Ryan Turek Talks Still ScreamingAnd we were lucky enough to jabber with him, at great length, about the weird, wild experience of turning the Scream franchise’s story into an engaging feature film, featuring Wes Craven, Neve Campbell, Liev Schreiber, Henry Winkler, Matthew Lillard, Jamie Kennedy, Laurie Metcalf, Parker Posey, Scott Foley and many others.

I think we’ll take the “On:” format for this one. Cool?

And a ONE and a TWO and a…

ON “WHY SCREAM?”

Obviously the first Scream definitely held a lot of strength in my eyes. I was there in film school, New York, in ’96 when it first came out. You know – ‘slasher movie!’ And it’s a terrific send-up of a slasher film. It was also refreshing and new, but what compelled me to do the documentary was, it wasn’t just the first film – it was the stories behind the scenes of the entire trilogy. Because once Scream came out in ’96, I was completely fixed. I wanted to know about Scream 2. Scream 2 kind of hit when the internet was booming, you know? Everybody was on message boards, on these kind of old rinky dink horror movie websites’ message boards talking about spoilers and what was gonna happen, and people were leaking pages of the script, which is one of the first times I’d ever seen that happen. And it greatly affected the production as well! By the time Scream 3 came out, you had movies like The Blair Witch Project and The Sixth Sense kind of raking in big bucks. It was like everybody was going ‘Scream what? Scream who?’ Horror was changing so much, and I was and I’m still fascinated by the series at that point, so I was always curious to see how Scream 3 would handle horror at that point. And Scream 3 is what is it is (laughs), but then I think there is a fascinating story behind it, because (writer) Williamson wasn’t available and all he did was leave them with a treatment, and they had to pull up this new writer Ehren Kruger…and it just sounded like a complete disaster – and trainwrecks like that always make for fascinating behind-the-scenes stories!

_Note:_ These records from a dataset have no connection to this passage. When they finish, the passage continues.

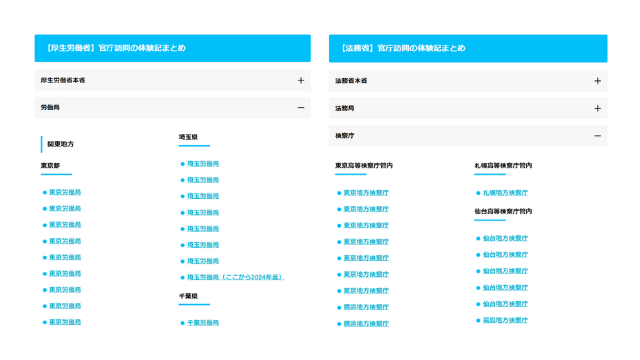Toggle the 検察庁 accordion row label
Viewport: 640px width, 360px height.
pos(345,136)
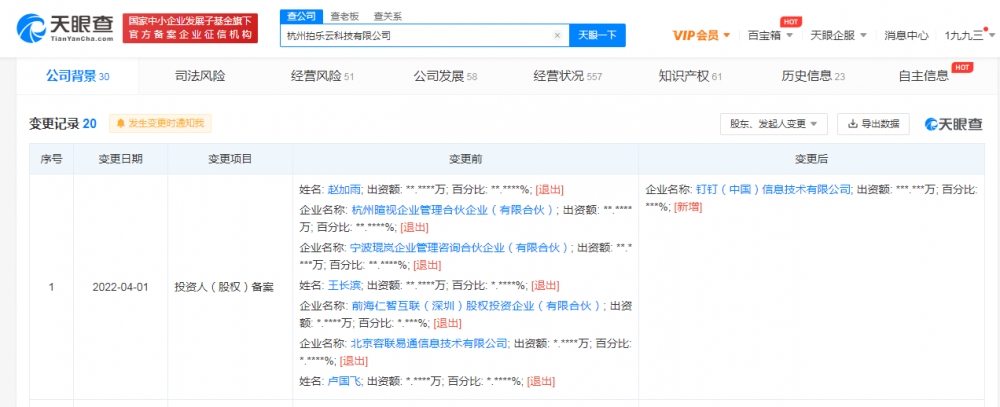Switch to the 司法风险 tab
This screenshot has width=1000, height=407.
[x=200, y=77]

ON TACKLING SUCH A PROJECT

“Well…(laughs), I was fairly confident with how I wanted to approach it. On (the) Hellraiser (doc), I was just going to be the writer. That’s a massive undertaking in and of itself because ‘cause you’re not encompassing three movies, you’re looking at eight – or NINE, now – and I was like, well, [we had a] director at the time, ‘He’s got the vision handled, I’ll just write.’ [Writer’s note: Ryan has since taken over directorial duties on the Hellraiser doc]. And when [Still Screaming] came up, it was like ‘Okay, you’re gonna do this – GO!’ And I’m like ‘Holy crap – I know the story that needs to be told, I know the questions I need to ask and who I wanna speak to, but ‘what do I wanna do to make this kinda stand apart from the pack?’ You know, ‘what kind of look do I wanna give it, what do I want for background?’ I had to start thinking visually, and I kind of sketch and illustrate once in a while – that’s my background while I was in middle school, I used to illustrate all the time and that carried through to high school and college and I just sort of like sketching things out visually what I want to see.”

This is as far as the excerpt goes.